4.Folgen für das Immunsystem

Als Folge dieser Fehlregulation des Stresssystems kommt es zu u. a. einer Überaktivierung des Immunsystems (Bair-Merritt, Zuckerman, Augustyn & Cronholm, 2013). Die Mechanismen, also die Frage danach, wie die übermäßige Aktivierung der HPA-Achse in der Kindheit zu einer Überaktivität des Immunsystems führt, sind noch nicht im Detail geklärt. Eine wesentliche Rolle scheint aber die Entwicklung einer Resistenz gegen Cortisol zu spielen. Cortisol übt eigentlich eine hemmende Funktion auf das Immunsystem aus und wirkt direkt auf die Bildung von Immunzellen im Knochenmark. Bei chronischem Stress beeinflussen aber entzündliche Stoffe die Reaktivität der HPA-Achse – eine chronische entzündliche Reaktion kann die Folge sein (Brenhouse, Danese & Grassi-Oliveira, 2019).

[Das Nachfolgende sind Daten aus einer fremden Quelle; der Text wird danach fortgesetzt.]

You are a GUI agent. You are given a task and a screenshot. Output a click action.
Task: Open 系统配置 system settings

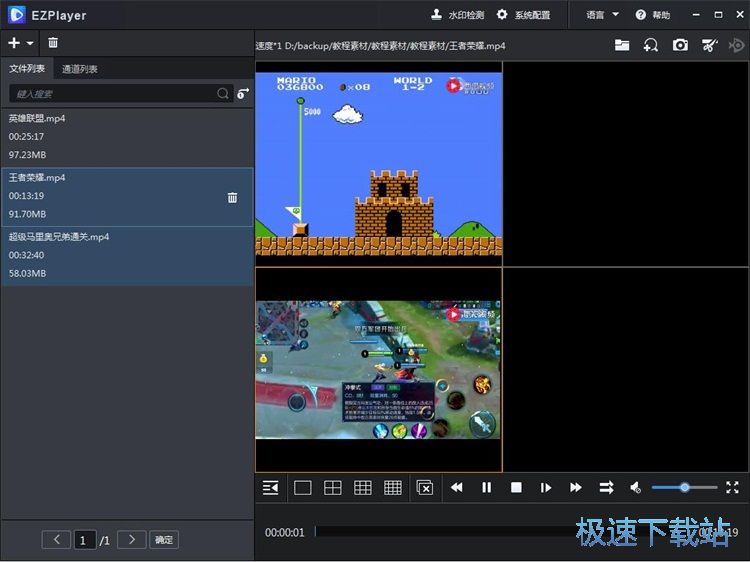[x=523, y=15]
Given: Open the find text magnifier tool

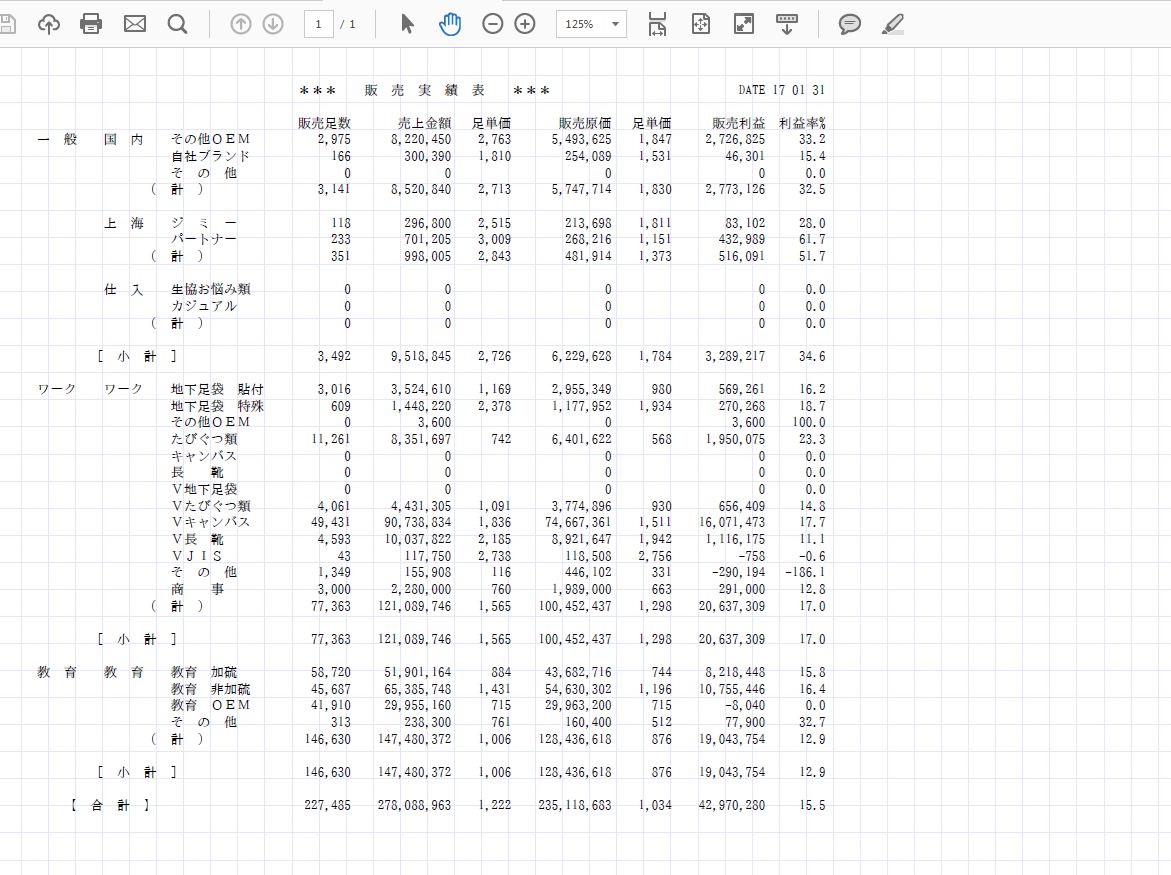Looking at the screenshot, I should click(178, 24).
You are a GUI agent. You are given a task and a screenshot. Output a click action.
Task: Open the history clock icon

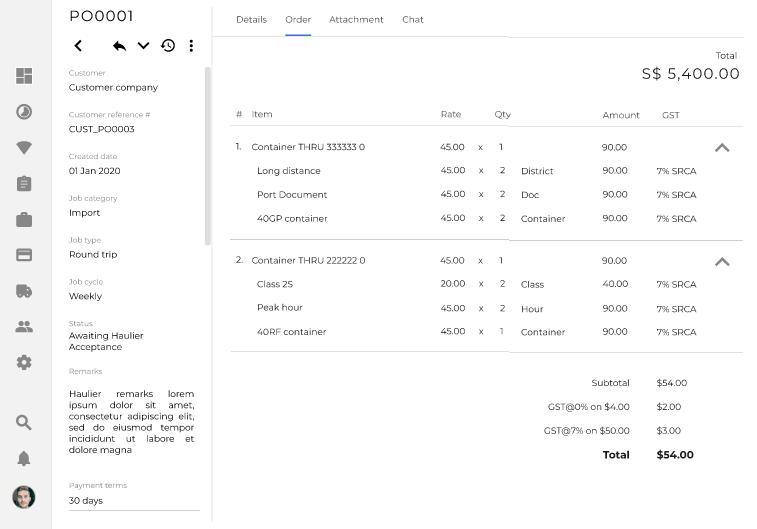pos(168,46)
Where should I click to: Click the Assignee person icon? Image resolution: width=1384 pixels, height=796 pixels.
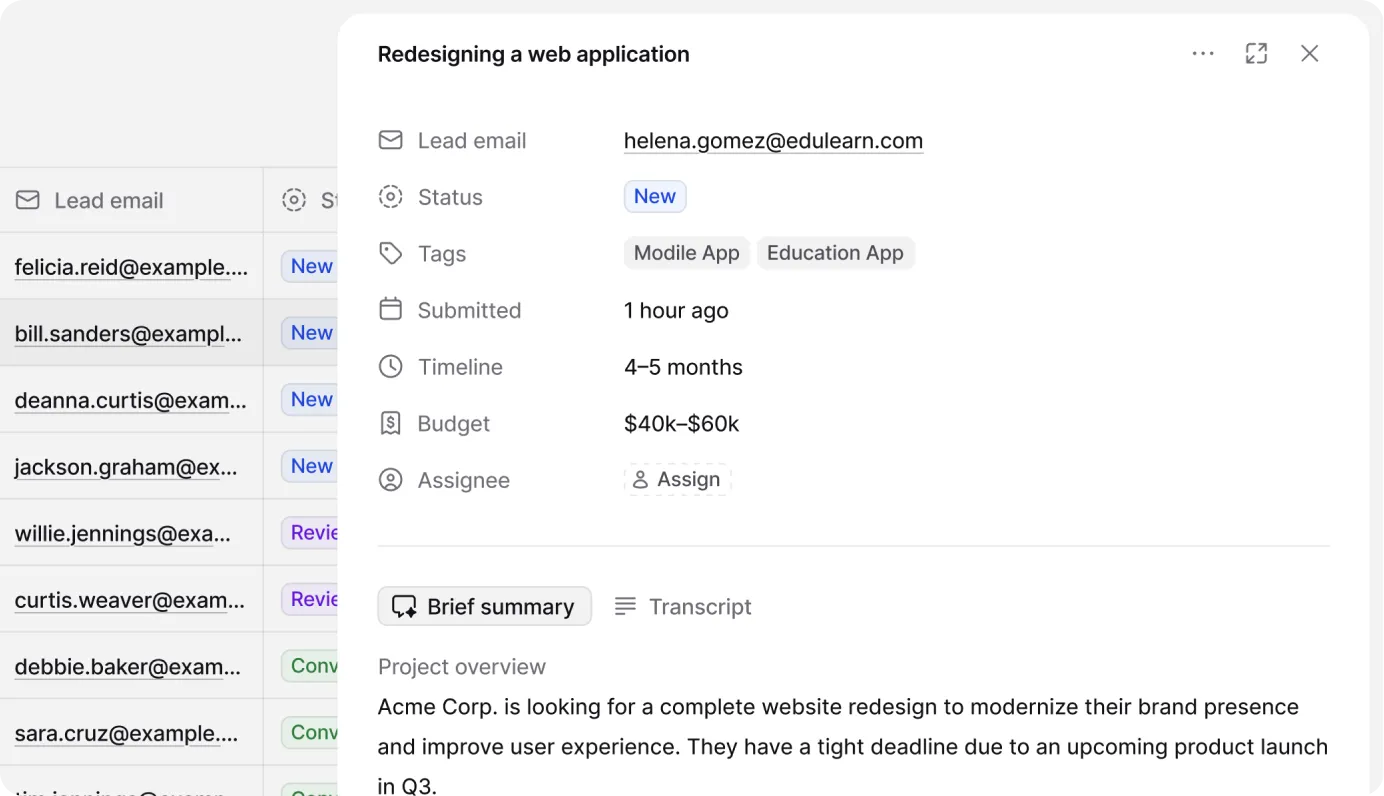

Erwachsene, die in der Kindheit Misshandlung erlebt haben, weisen höhere Konzentrationen von Entzündungsmolekülen wie z. B. dem C-reaktiven Protein (CRP) und Zytokinen auf (Danese, Pariante, Caspi, Taylor & Poulton, 2007). Der Zusammenhang zwischen Misshandlung und einer entzündlichen Reaktion ist bereits im Kindesalter nachweisbar. In einer großen Längsschnittstudie, in die mehr als 3.200 Kinder eingeschlossen wurden, wiesen Kinder, die im Alter von 6 bis 8 Jahren belastende Kindheitsereignisse erlebt hatten, im Alter von 10 Jahren höhere Zytokin- und CRP-Werte auf als Gleichaltrige ohne Misshandlungserfahrungen. Belastende Kindheitserlebnisse sagten zudem erhöhte CRP-Spiegel im Alter von 15 Jahren voraus (Slopen, Kubzansky, McLaughlin & Koenen, 2013). Diese Ergebnisse stützen prospektive Hinweise auf einen biologischen Mechanismus, durch den frühe belastende Kindheitserfahrungen langfristig die Gesundheit beeinflussen können.